But that’s unlikely to improve the fortunes of Malaysian steel companies due to import penetration, Malaysia-based Hong Leong Investment Bank Research said in a November 12 research note.
“We walked away from the recent steel conference with a neutral feeling about the sector due to the persistent overcapacity issue in China,” it said.
At a national steel conference in Petaling Jaya organized by MISIF last month, the steel federation projected Malaysia’s apparent steel consumption will hit 10.7 million tonnes by the end of this year, up 6.5% over 2013, before rising further to reach 11.3 million tonnes in 2015 and 12 million tonnes in 2016, underpinned by continued construction and infrastructure spending as well as property development activities.
However, imports are eroding the market share of Malaysia’s own steelmakers, and the bank wasn’t overly encouraged by the possibility of trade remedies to protect local suppliers.

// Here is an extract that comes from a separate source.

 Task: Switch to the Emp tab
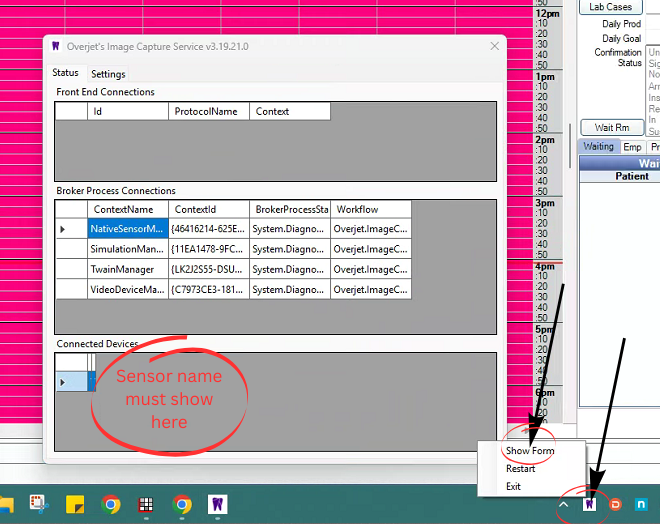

Misif has tabled a series of proposals to the Ministry of International Trade and Industry (MITI) with the view that further measures are needed to protect the local industry.
“Dumping activities” from China looked likely to persist in the medium term unless MITI implement a more effective anti-dumping policy, the bank analysts said.
“While we took comfort that [the government] may introduce more measures in protecting the local steel producers’ interests, we believe such issues will likely remain a long drawn affair,” the analysts said. There have been “too many failed attempts, historically” to protect the local industry, it suggested.